Bruce: We are listening. I totally agree that our community is developer centric. The TWiki project could be much more successfull overall if we focus more on the market. The reason why we need Personas to understand the users, a ProcessForMarketDrivenInnovation and a CustomerFocusedTWikiOrg website.

There is a correlation between KISS and usability. We made good improvements on the UI with the PatternSkin, but some other usability enhancements do not get enough attention, or get implemented with a developer centric UI.

One example of doing the right thing: The Jotspot tracker allows one to paste a spreadsheet into the wiki.
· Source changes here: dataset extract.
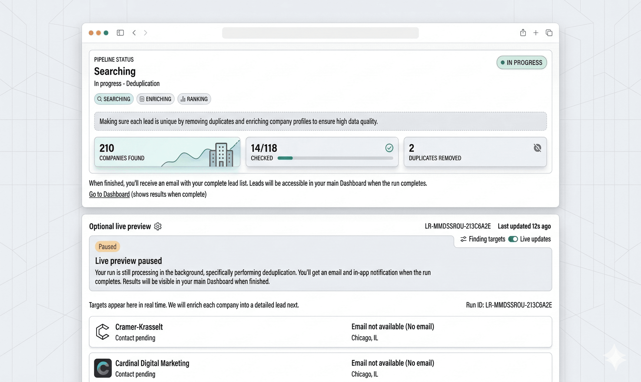The image size is (641, 382).
Task: Open the Go to Dashboard link
Action: coord(109,194)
As a result, from the users perspective you simply see a spreadsheet on a wiki page. And you can edit it in place. The technical details are hidden from the user: Each table row is a separate wiki page (similar to a TWikiForms application). The user does not need to know that detail, and in fact there is not even a link on the table row to go to the wiki page that contains the form data. The whole system has some complexity, but it is designed with users in mind, e.g. it looks really simple to the user.
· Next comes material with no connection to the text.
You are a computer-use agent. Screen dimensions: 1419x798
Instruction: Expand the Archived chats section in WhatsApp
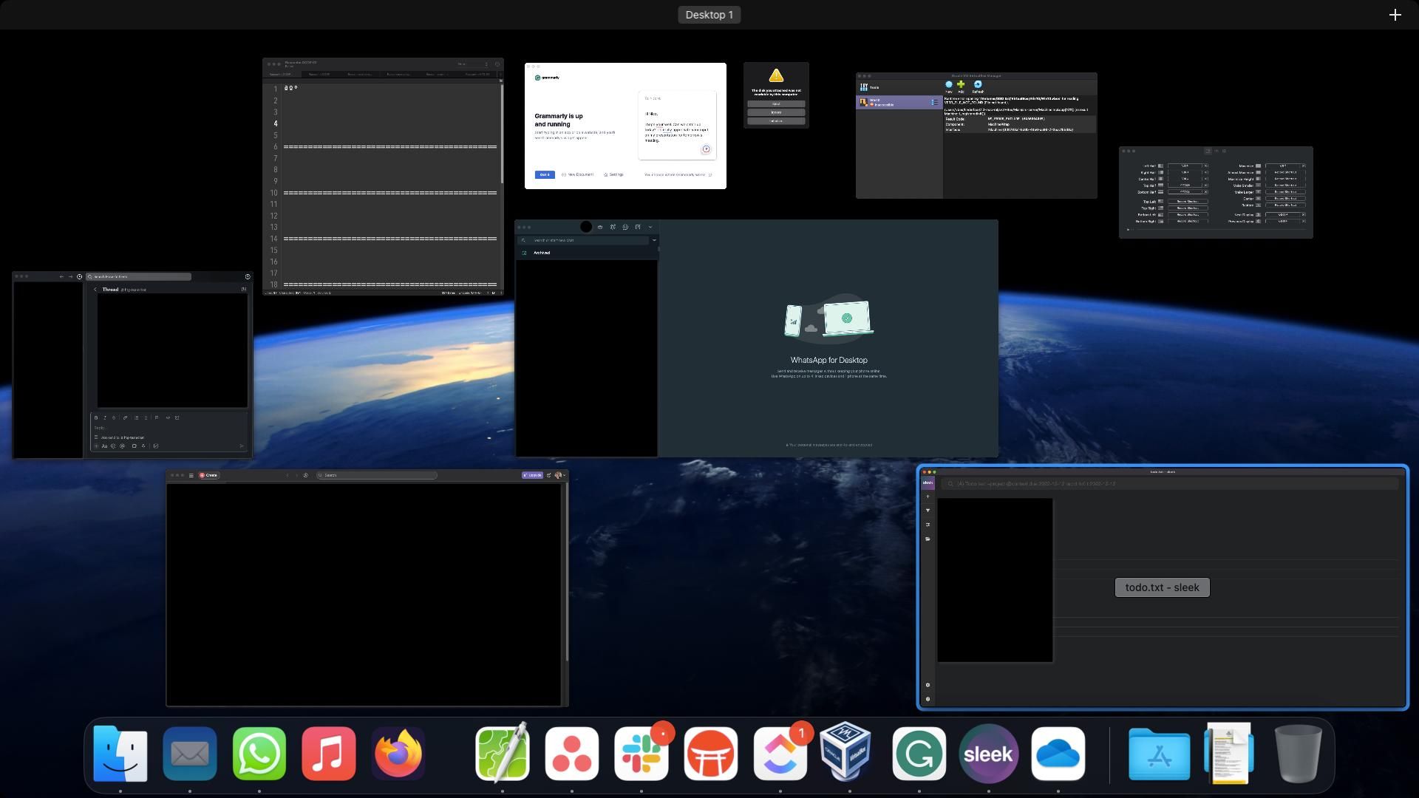pyautogui.click(x=542, y=254)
I think we get a much better TWiki product if the TWikiCommunity thinks more user centric. This is easier said than done. I think Personas help us understand the users better.

On performance, Kenneth described the current situation nicely. I have nothing to add.

-- PeterThoeny - 30 Mar 2006

Kenneth described the situation accurately. The question is, what are we going to do about it?

-- MeredithLesly - 30 Mar 2006

I think that its time to stop thinking in TWiki as a product to satisfy customers. TWiki is a OSS project, people will do only what they need or want to do, nothing else. If someone feels the pain of a (paying) customer because TWiki is slow, he'll go through hell and heaven to try to fix it (see Kenneth. If he knew enough perl I'm sure that by now TWiki would have been a lot faster). But if the same (paying) customer want something else instead of performance, don't expect that developer to do a profiling on the code unless just for the sake of it.

In the same line, if a (paying) customer is satisfied with a "developer-centric" solution, then it'll remain "developer-centric".

And as we all have totally different customer, our needs are totally different. For example, I don't need to improve performance, and my users are all tech-savy developers. All my contribution to TWiki have been driven by their needs, not the needs of Kenneth, Meredith, Crawford, Sven, you or their (your) clients. Except for those that are just for fun (like profiling the code to see why it's slow, or caching the language name to improve speed).

In short, we're a community of volunteer driven by very heterogeneous needs and clients. Sometimes our needs intersec, sometimes they don't. It's utopic to think that we're going to go in the same direction all the time. And more utopic is to think that that direction can be set into stone.

In that light, is time to stop preaching and start acting. The idea of Personas just don't gel (ie, nobody is acting on them), then the best way is to start using them, show their benefits and try to convince people to use it. If some interfaces are too "developer-centric" then it's time to start list them, explain "why" are too developer-centric, perhaps propose some enhancements, and most likely do one or two of the enhancement to make people move.

Bottom lines: Bruno, we listen. It just that we tend to ignore people that describe problems but offer no solution (I'm not implying that's your case, I have no info about it). And that has been the most common case with non-developers joining the comunity. If you go one step further, and actually make suggestions (FeatureRequest in Codev) I assure you that there is a lot more chance that someone will listen to you.

Peter, stop preaching and start acting. It would be useful to have an example of Personas in the TWiki context and how they can help (perhaps describing the process of using those Personas to enhance one specific aspect of TWiki). A list of "developer-centric" features with some suggestions on how to improve them would be nice, too.

Everybody: I know that most of the active developers are too busy trying to have a life and pay the rent. Finding a sponsorship to have them to work in improving TWiki performance would be nice.